REQUEST:
Rewrite the rows below, changing "screenshot" to "image" and leaving everything else as it is. Leave the pictures out of your answer.

DATASET EXCERPTS:
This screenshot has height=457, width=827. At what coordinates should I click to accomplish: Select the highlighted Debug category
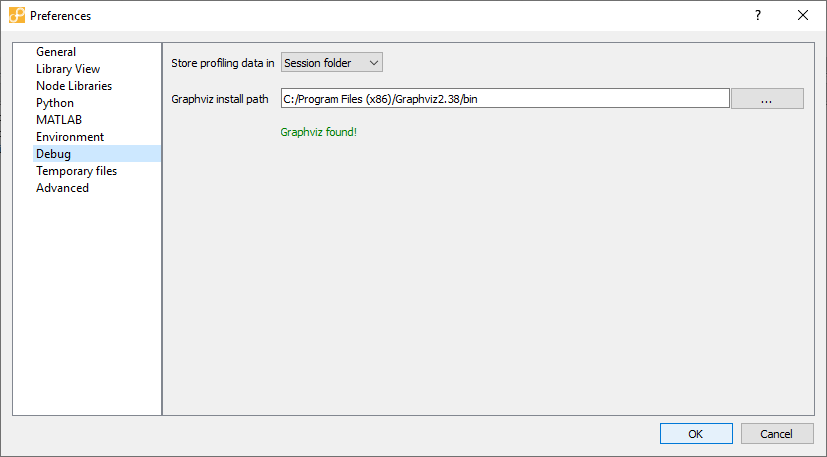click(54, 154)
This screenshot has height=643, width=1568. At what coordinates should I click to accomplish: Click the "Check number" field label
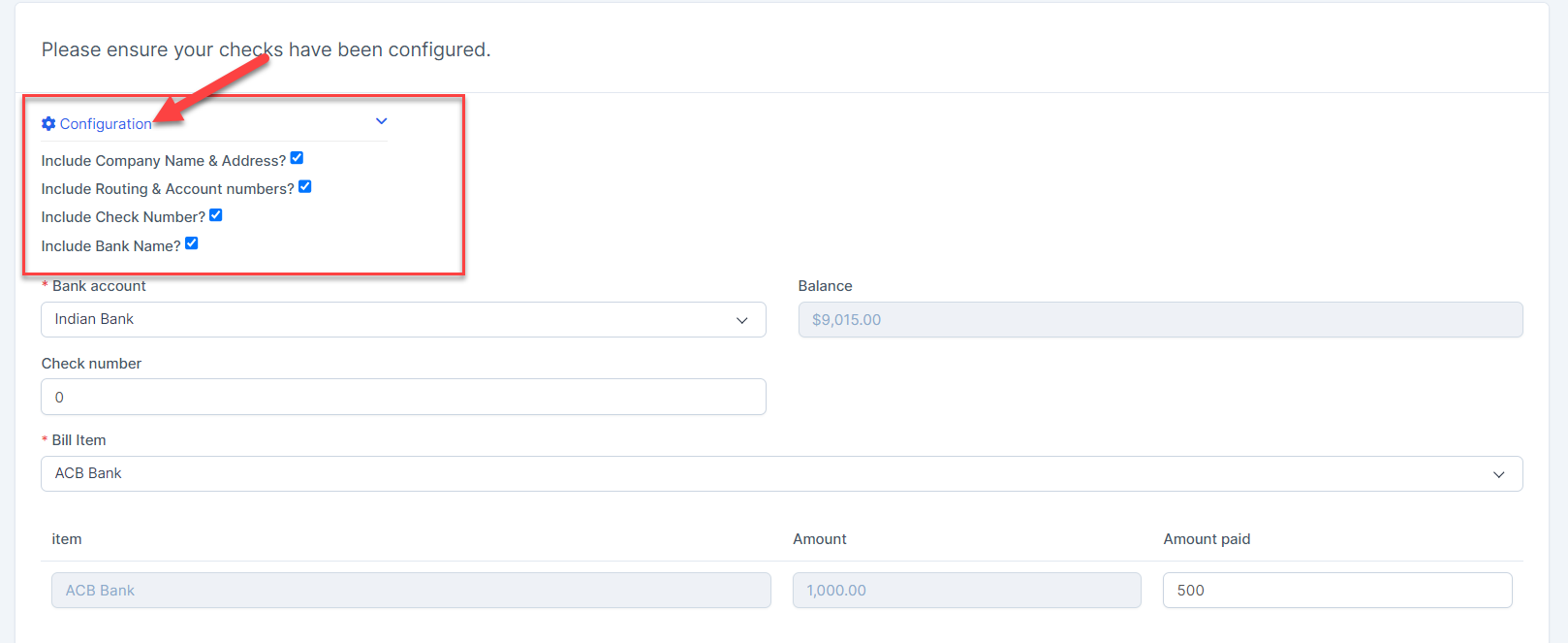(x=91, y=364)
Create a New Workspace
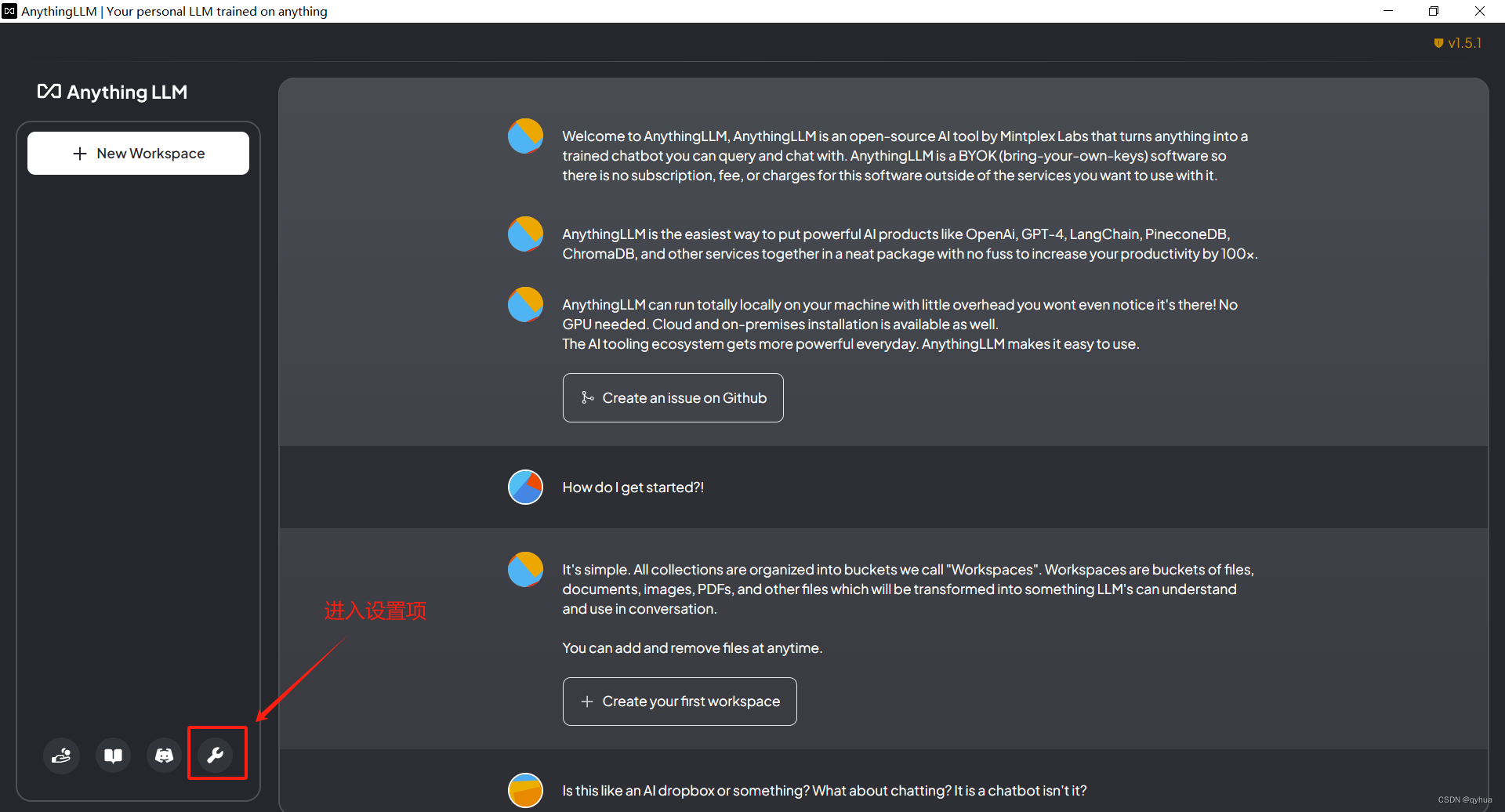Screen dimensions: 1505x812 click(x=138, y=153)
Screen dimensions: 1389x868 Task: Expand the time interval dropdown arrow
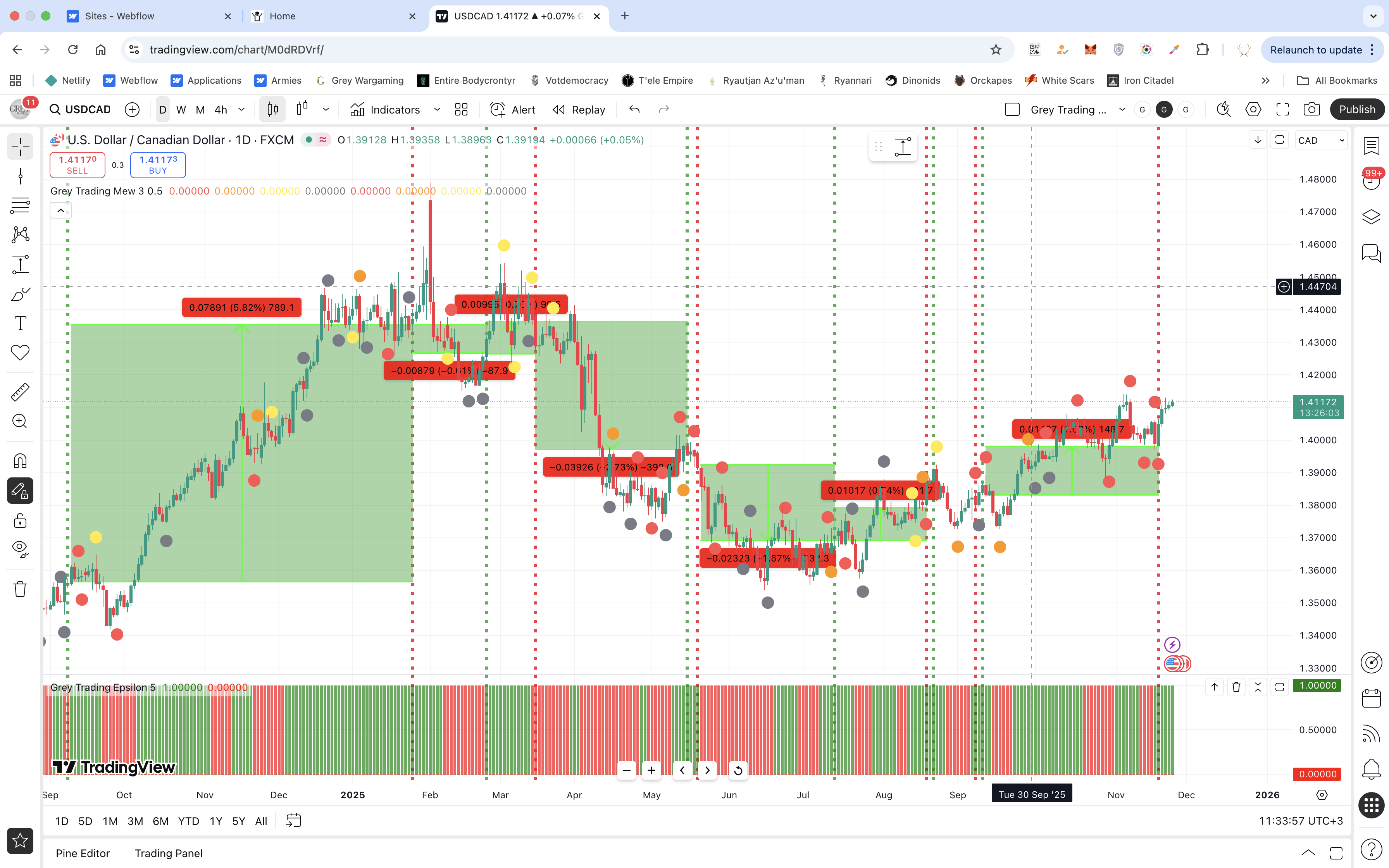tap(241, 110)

EXERCISE SOLUTION:
This image has height=457, width=827. At what coordinates should I click to accomplish: Select the highlighted Debug category
click(54, 154)
This image has height=643, width=1568. At what coordinates should I click to accomplish: Click the "Check number" field label
(x=91, y=364)
Create a New Workspace
Screen dimensions: 1505x812 click(x=138, y=153)
Screen dimensions: 1389x868 Task: Expand the time interval dropdown arrow
tap(241, 110)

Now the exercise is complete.